Takie właśnie podejście rozwinął Filon. Interpretacja alegoryczna jest niezbędna, jak bowiem inaczej rozważać niewiarygodną drobiazgowość Pięcioksięgu czy niezliczone gorszące opowieści? Zresztą Grecy tak samo postąpili ze swoją mitologią, z Homerem i Hezjodem. W tym jednak celu — pisał Filon w rozprawie
De congressu eruditionis gratia — trzeba odwołać się do całego zasobu kultury świeckiej, do gramatyki, etymologii, retoryki, dialektyki, arytmetyki, fizyki, astronomii. Nauka grecka jest, tak samo jak techniki literackie, niezbędnym narzędziem egzegezy. Egzegeza zaś wykorzystuje koncepcje platońskie do opisu Bożego dzida stworzenia: Bóg tworzy poprzez Słowo, Logos, który jest Jego instrumentem duchowym, natomiast Bóg jako czysty Byt „jest jednością abstrakcyjną i statyczną, wiecznie nieruchomą, tą samą, czystym niematerialnym rozumem”. Z całą pewnością bliższe jest to koncepcjom greckim niż Jahwe.
Dwa wieki później metoda Filona jest wszechobecna w myśli pierwszego wielkiego przedstawiciela chrześcijańskiej szkoły aleksandryjskiej, Klemensa. Niewiele wiemy o jego życiu. Był zapewne z pochodzenia Egipcjaninem, ale nosił łacińskie imię Tytus Flawiusz Klemens i miał klasyczne wykształcenie greckie. W przeciwieństwie do Ireneusza był konwertytą i wiele podróżował po wschodnich obszarach cesarstwa. W Aleksandrii, gdzie był uczniem Pantena, został prezbiterem i nauczał do chwili wyjazdu do Jerozolimy mniej więcej w 210 r. Jego dwa główne dzieła Pedagog i Kobierce to dwie pierwsze chrześcijańskie księgi mówiące poprzez interpretację Pisma o relacji między Kościołem a nauką.
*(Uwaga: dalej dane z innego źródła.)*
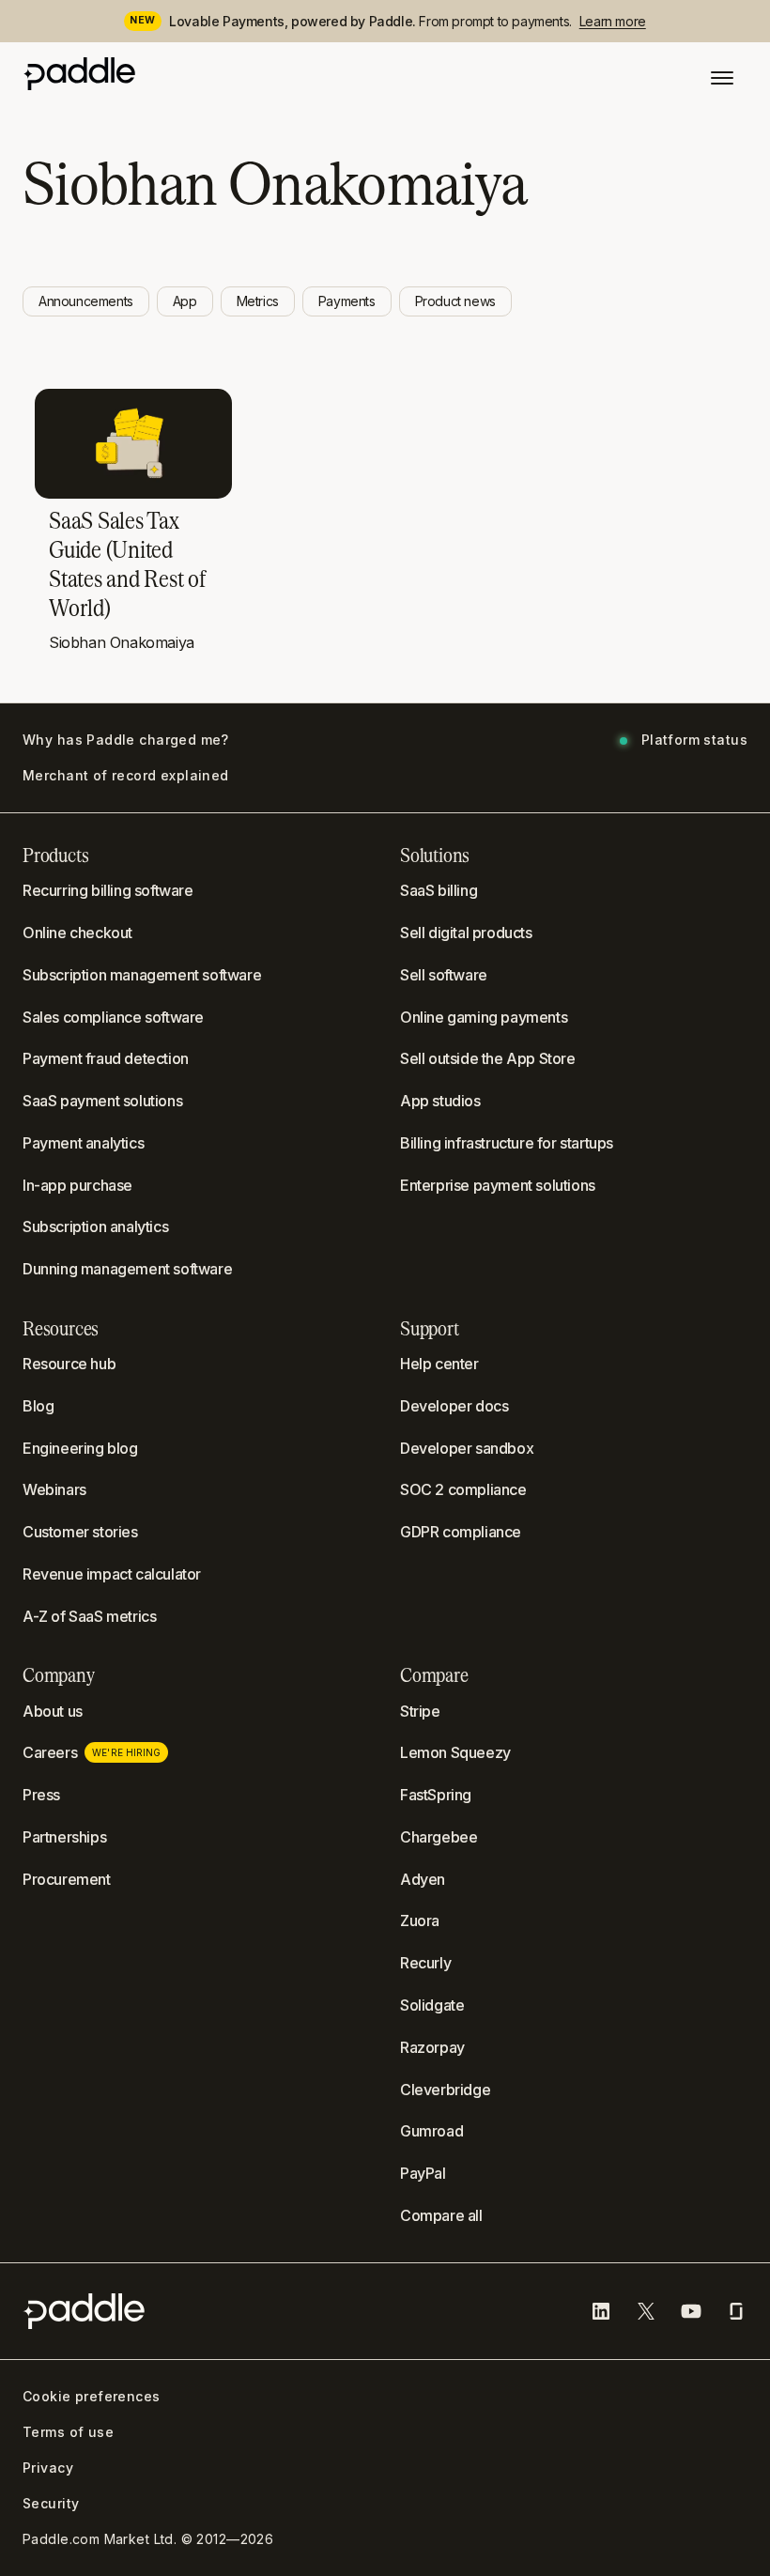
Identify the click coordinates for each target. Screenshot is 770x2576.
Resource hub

Dotychczas chrześcijańska egzegeza była żydowsko-palestyńska, to znaczy doszukiwała się w tekstach znaczenia profetycznego, apokaliptycznego i typologicznego, natomiast Klemens wyróżnia pięć sposobów interpretowania Pisma trzeba wyłuskać z niego sens historyczny, doktrynalny i teologiczny, profetyczny, filozoficzny, mistyczny. Przy badaniu sensu mistycznego, dokonywanym alegoryczną metodą Filona, należy wykorzystać całe bogactwo kultury greckiej, a zwłaszcza wiedzę naukową. Wiedza ta, odniesiona do danych objawienia zawartego w Piśmie, pozwoli na przeprowadzenie logicznego i niezawodnego dowodu i w konsekwencji dotarcie do oczywistości, do jedynej prawdy, do poznania absolutnego, do gnozy. Klemens głosi współdziałanie nauki ludzkiej z Boskim objawieniem, gdyż na tej drodze można dojść do prawdy: jest to etap o przełomowym znaczeniu w dziejach relacji Kościół-nauka, etap, który oznacza zerwanie z przeważającym dotychczas podejściem. Chodzi nie tylko o to, że trzeba jednocześnie odczytywać księgę natury i księgę objawioną, ale i o to, że rozszyfrowanie pierwszej powinno pomóc w zrozumieniu drugiej, która pozo staje oczywiście najważniejsza.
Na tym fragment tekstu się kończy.